Im Einführungsvortrag erläuterte die Politikwissenschaftlerin und Publizistin Sabine Nuss, warum die Forderung nach Vergesellschaftung eine Antwort auf die sozialökologische Frage unserer Zeit ist. Wenn immer mehr Menschen die Zumutungen des Kapitalismus spüren, müsse darüber geredet werden, wie die Ungleichverteilung von Eigentum und Macht überwunden werden kann für ein gutes Leben für alle.
Wohlstand / „Luxus“ für alle statt privatem Überfluss
Vincent Janz, Mitgründer des Berliner Thinktanks „communia - Strategien für eine demokratische Wirtschaft“, führte in seinem anregenden Referat aus, wie die Überführung privater Konzerne in demokratisch organisiertes und am Gemeinwohl ausgerichtetem Kollektiveigentum gelingen kann. Wohlstand / „Luxus“ für alle statt privatem Überfluss seien die Antworten auf Ungleichheit, Klimakrise und Demokratie-Verdruss. Mit der Forderung „Vergesellschaftung gegen die Ohnmacht“ zeichnete Janz einen Weg aus der sich ausbreitenden Hoffnungslosigkeit.
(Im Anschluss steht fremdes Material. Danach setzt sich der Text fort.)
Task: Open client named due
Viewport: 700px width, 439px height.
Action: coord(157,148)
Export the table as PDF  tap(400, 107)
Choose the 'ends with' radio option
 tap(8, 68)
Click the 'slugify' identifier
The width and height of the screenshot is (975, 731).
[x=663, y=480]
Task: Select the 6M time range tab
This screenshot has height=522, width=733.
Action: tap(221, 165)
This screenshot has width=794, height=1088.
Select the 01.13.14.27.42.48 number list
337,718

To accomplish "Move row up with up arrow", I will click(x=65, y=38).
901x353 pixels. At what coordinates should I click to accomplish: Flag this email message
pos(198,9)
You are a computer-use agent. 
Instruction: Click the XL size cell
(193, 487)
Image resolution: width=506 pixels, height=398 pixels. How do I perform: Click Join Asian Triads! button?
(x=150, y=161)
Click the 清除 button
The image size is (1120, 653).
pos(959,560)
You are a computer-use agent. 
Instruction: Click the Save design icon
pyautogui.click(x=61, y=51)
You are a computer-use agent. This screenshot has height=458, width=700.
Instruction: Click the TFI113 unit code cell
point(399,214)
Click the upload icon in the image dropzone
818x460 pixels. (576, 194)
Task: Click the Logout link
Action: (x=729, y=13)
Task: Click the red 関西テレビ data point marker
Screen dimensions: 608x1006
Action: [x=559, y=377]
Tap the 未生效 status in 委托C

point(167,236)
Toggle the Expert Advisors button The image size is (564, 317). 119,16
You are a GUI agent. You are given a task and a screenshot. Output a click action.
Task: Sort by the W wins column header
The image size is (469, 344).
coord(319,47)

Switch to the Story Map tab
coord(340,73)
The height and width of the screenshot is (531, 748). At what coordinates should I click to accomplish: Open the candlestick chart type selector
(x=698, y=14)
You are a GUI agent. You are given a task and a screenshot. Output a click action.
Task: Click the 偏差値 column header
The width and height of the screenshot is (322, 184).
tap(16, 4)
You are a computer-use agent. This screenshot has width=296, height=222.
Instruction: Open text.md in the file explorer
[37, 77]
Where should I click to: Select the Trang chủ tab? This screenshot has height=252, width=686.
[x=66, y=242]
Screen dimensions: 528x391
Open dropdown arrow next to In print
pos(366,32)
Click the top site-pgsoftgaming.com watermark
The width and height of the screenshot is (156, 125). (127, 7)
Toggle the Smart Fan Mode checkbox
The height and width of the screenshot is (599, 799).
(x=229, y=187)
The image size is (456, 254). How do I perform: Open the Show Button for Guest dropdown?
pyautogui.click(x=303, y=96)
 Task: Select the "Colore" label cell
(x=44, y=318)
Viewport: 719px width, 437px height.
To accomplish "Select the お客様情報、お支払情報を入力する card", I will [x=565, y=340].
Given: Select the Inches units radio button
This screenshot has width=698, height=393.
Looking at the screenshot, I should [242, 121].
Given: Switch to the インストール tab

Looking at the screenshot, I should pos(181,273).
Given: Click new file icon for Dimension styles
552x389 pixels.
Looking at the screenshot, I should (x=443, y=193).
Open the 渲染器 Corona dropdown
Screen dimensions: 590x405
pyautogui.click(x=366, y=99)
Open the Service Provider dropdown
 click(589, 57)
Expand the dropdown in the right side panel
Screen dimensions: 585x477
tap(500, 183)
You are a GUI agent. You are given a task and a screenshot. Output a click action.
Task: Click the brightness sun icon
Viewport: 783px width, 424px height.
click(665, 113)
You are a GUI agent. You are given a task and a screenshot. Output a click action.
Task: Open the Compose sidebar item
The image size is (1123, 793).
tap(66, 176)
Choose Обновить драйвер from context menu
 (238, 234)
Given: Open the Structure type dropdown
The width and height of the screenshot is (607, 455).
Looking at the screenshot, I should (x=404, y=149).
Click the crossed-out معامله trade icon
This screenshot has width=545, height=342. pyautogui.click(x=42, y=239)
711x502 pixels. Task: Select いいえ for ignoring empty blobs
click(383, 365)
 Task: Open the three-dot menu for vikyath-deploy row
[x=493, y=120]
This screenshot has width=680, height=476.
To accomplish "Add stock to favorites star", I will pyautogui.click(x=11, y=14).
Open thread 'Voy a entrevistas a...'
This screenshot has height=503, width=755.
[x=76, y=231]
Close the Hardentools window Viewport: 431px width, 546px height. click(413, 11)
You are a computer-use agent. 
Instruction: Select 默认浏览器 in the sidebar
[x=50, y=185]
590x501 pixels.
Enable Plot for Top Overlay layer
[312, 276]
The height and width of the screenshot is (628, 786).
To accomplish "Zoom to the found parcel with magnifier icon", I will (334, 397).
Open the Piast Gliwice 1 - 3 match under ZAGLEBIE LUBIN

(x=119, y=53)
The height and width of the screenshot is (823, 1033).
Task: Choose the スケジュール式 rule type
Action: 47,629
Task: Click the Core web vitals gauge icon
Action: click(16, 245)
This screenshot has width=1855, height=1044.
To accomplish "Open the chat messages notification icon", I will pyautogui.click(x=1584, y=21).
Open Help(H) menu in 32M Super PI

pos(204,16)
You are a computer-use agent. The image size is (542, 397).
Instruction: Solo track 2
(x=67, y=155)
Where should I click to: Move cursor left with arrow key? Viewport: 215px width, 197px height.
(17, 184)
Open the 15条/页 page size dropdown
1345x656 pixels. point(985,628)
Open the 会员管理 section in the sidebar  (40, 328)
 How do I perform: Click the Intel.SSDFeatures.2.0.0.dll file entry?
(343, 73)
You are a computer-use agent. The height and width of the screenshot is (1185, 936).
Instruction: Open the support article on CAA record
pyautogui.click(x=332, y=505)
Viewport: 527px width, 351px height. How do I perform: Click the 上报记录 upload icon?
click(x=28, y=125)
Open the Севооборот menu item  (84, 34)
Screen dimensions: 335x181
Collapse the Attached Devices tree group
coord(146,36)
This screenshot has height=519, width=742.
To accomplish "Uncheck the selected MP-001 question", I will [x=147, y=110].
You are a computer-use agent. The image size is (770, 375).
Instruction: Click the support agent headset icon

Juristischer Rahmen der Debatte um Vergesellschaftung
Georg Freiß, wissenschaftlicher Mitarbeiter am Lehrstuhl für Öffentliches Recht an der Universität Regensburg, schließlich umriss den juristischen Rahmen der Debatte um Vergesellschaftung, nachzulesen auch im Verfassungsblog. Er ging auf die Entstehungsgeschichte des Artikel 15 im Grundgesetz ein: „Grund und Boden, Naturschätze und Produktionsmittel können zum Zwecke der Vergesellschaftung durch ein Gesetz, das Art und Ausmaß der Entschädigung regelt, in Gemeineigentum oder in andere Formen der Gemeinwirtschaft überführt werden.“ Dabei stellte er klar, dass die Ausgestaltung dieses Paragraphen immer von den jeweiligen politischen Kräfteverhältnissen abhängt, denn im Grundgesetz sei keine bestimmte Wirtschaftsordnung festgelegt. Lange Jahre schlummerte der Art. 15 GG, und erst der erfolgreiche Volksentscheid der Kampagne „Deutsche Wohnen & Co. Enteignen“ habe die Diskussion um Vergesellschaftung auch unter Jurist:innen neu entfacht.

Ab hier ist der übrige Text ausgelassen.